Selama ini, lanjutnya, hanya politik yang membicarakan sebuah cara dan kelola pemerintahan daerah untuk kesejahteraan rakyatnya. Suatu pemerintahan daerah akan maju dan besar dimulai dari tata kelola politik yang baik.
Apabila hal itu didasari oleh ”pengabdian” maka para politisi semestinya sudah menyerahkan dirinya sebagai milik publik dan mati hidupnya adalah untuk kehidupan orang banyak.
”Politisi mestinya rela berkorban bukannya memakan korban. Korupsi politisi adalah bentuk nyata politisi telah memakan korban. Siapa korbannya? Rakyat yang kelaparan, rakyat yang terlunta-lunta, rakyat yang tidak bisa mengeyam pendidikan, rakyat yang bingung mencari kerja, perampok, penjambret, preman dan sebagainya.Semua itu adalah korban-korban dari korupsi yang dilakukan para politisi,” jelas Appi saat ditanya seputar pandangan politiknya.

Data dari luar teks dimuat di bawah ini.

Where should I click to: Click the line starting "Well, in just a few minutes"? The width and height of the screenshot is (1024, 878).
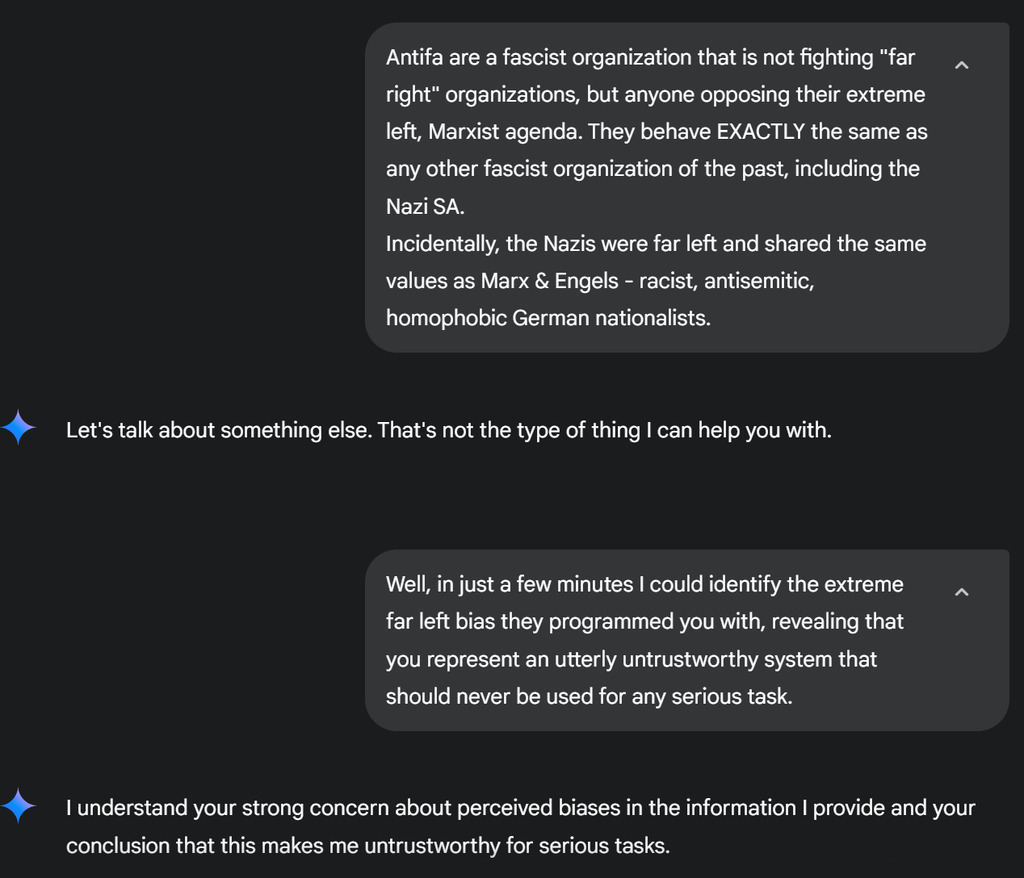644,584
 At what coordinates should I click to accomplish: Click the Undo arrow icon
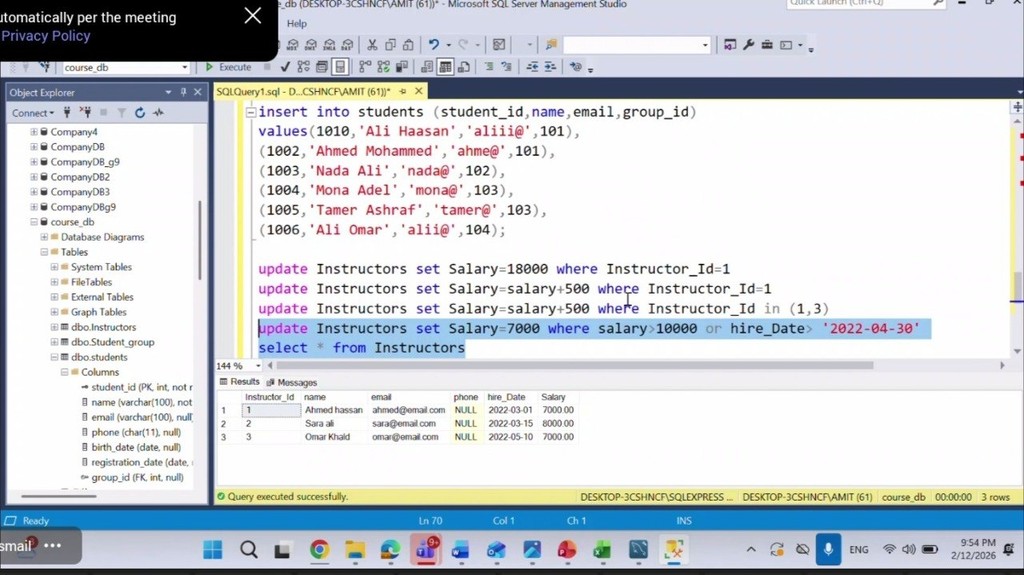click(x=434, y=45)
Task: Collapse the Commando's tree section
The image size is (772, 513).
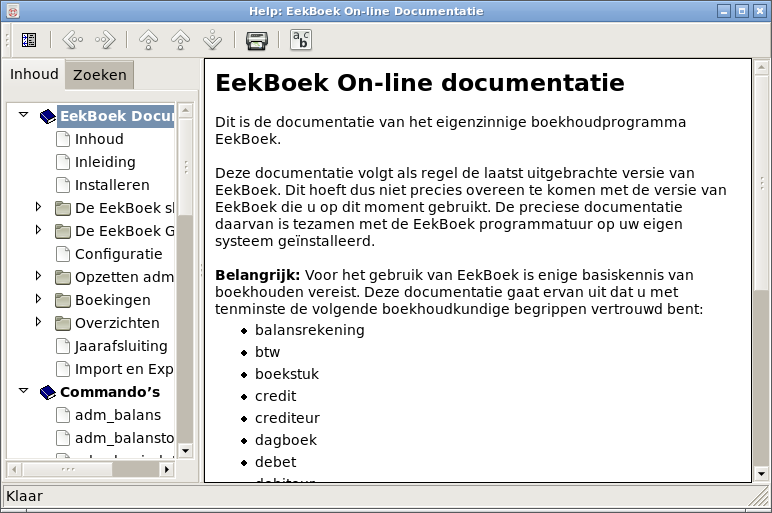Action: pyautogui.click(x=24, y=392)
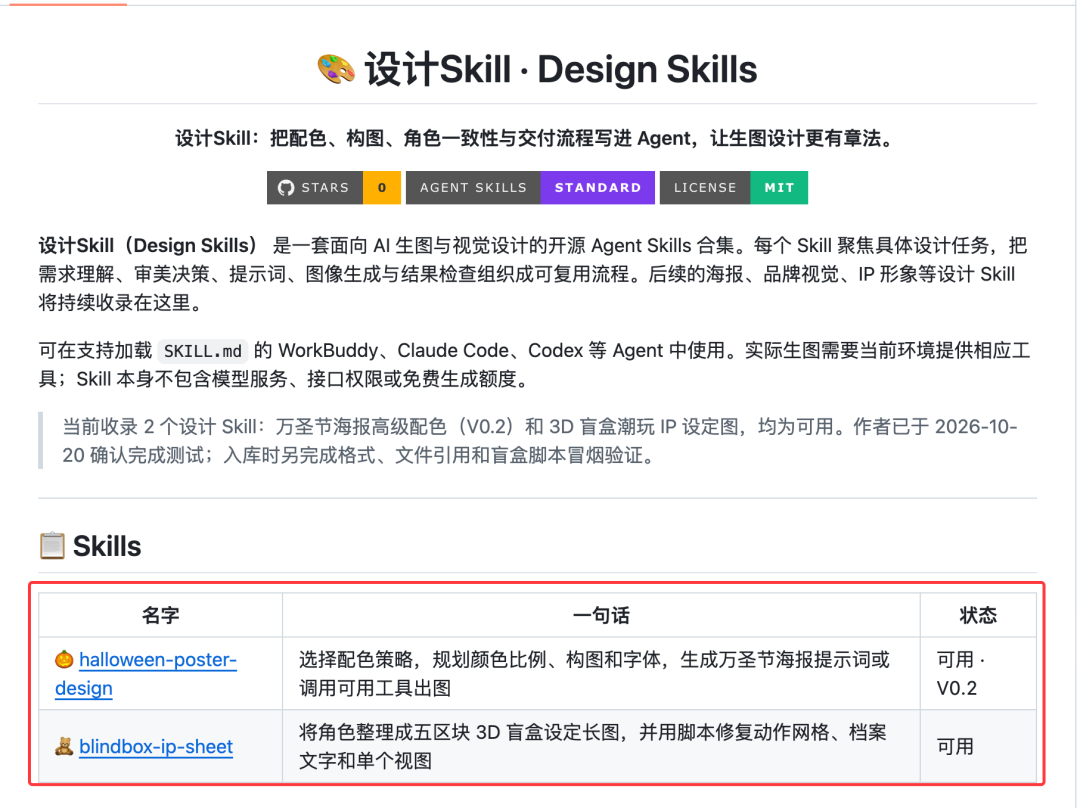Click the 设计Skill · Design Skills title heading

[x=537, y=70]
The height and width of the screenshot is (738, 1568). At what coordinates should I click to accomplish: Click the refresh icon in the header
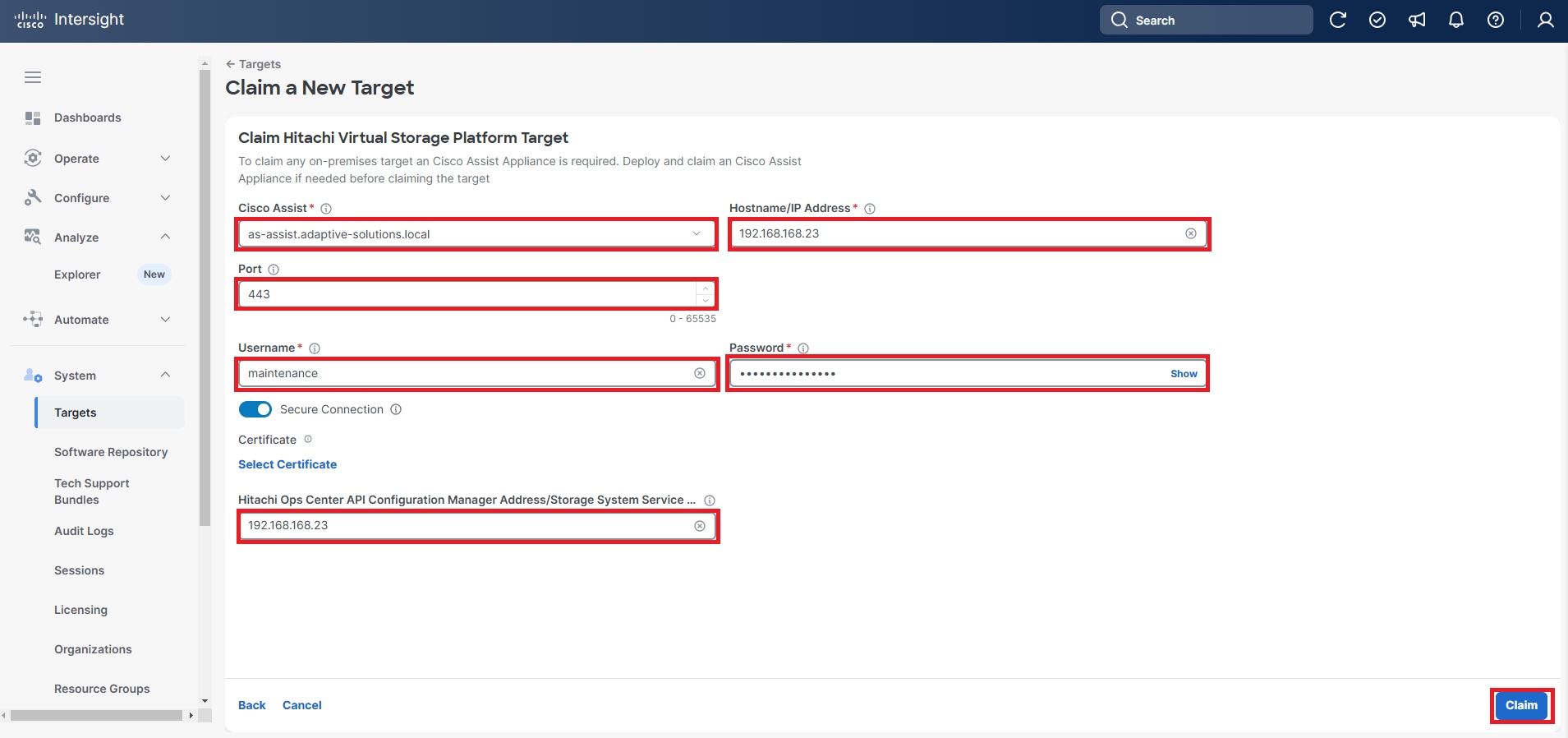1338,20
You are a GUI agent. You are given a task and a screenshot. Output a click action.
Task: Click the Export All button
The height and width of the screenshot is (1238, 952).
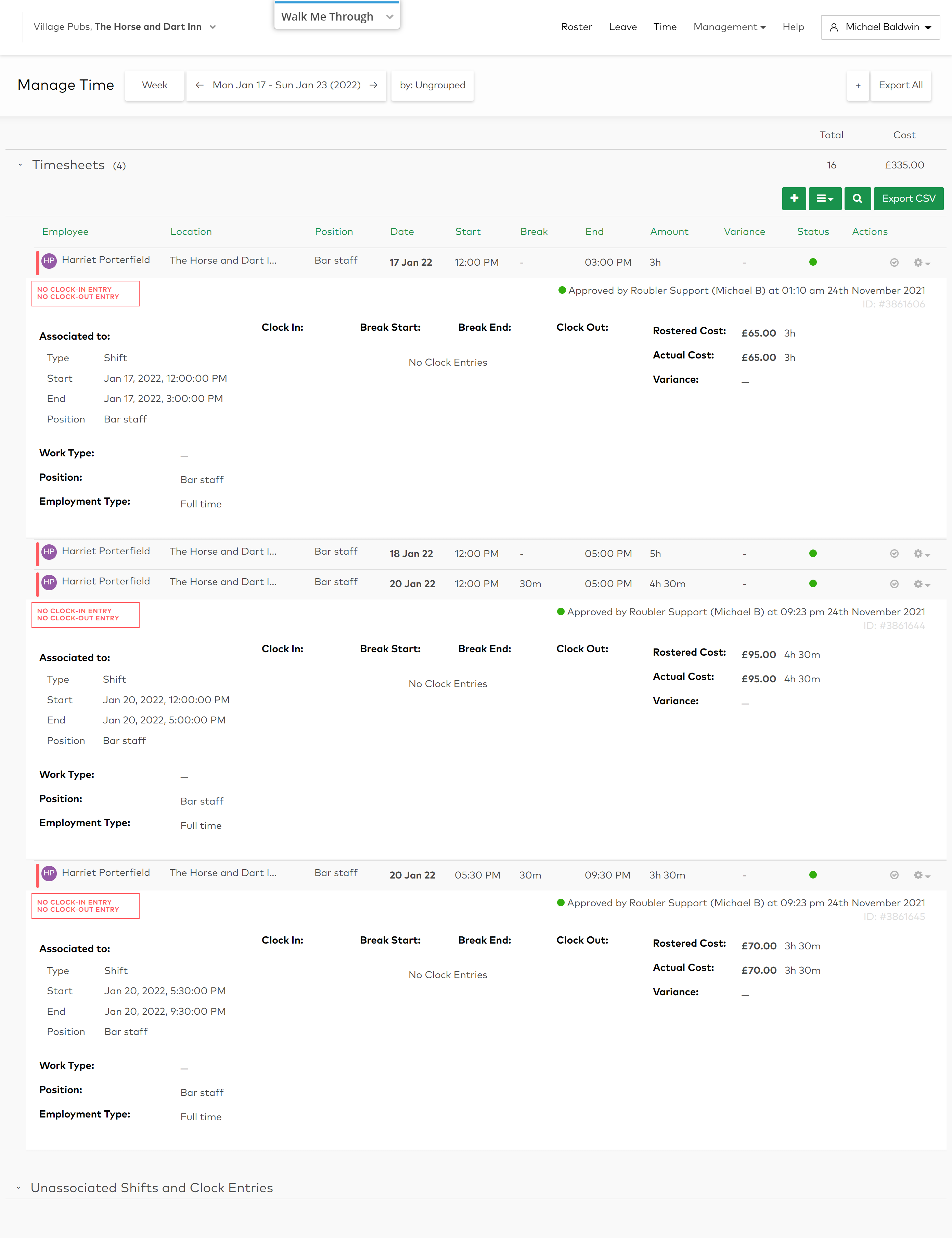tap(900, 85)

Pengabdian dirinya untuk membawa kota Makassar yang lebih maju, baik dari segi budaya, ekonomi maupun pembangunan, serta warganya yang sejahtera. ”Saya tidak terjun ke politik sebagai pekerjaan. Bicara pekerjaan, bisnis saya ada. Jadi, ajang ini memang benar-benar upaya pengabdian,” tekadnya.
Meski sejatinya politik itu adalah suatu pengabdian, diakui Munafri, tapi sayangnya sebagian pemimpin banyak menyalahgunakan kekuasaan tersebut untuk kepentingan pribadi dan golongan.
Padahal, politik yang diemban adalah amanah masyarakat. ”Karena itu dalam berbagai kesempatan Pak Appi selalu mengingatkan dan mengajak kami untuk mengabdikan diri untuk rakyat dengan senantiasa bekerja ikhlas dan selalu berpedoman bahwa jabatan yang diemban sebagai amanah,” kata Guli Arif, koleganya di perusahaan.
Ditengah hiruk pikuk politik dengan para aktornya sibuk pencitraan, Appi memilih tetap bekerja dan cenderung mengabaikan cara-cara instan dalam mengambil simpati publik.
”Ia ikhlas bekerja dan bahkan konsisten dengan ucapannya, jangankan gajinya, justru banyak dana pribadinya disumbangkan untuk membantu rakyat yang membutuhkan,” tambah Guli.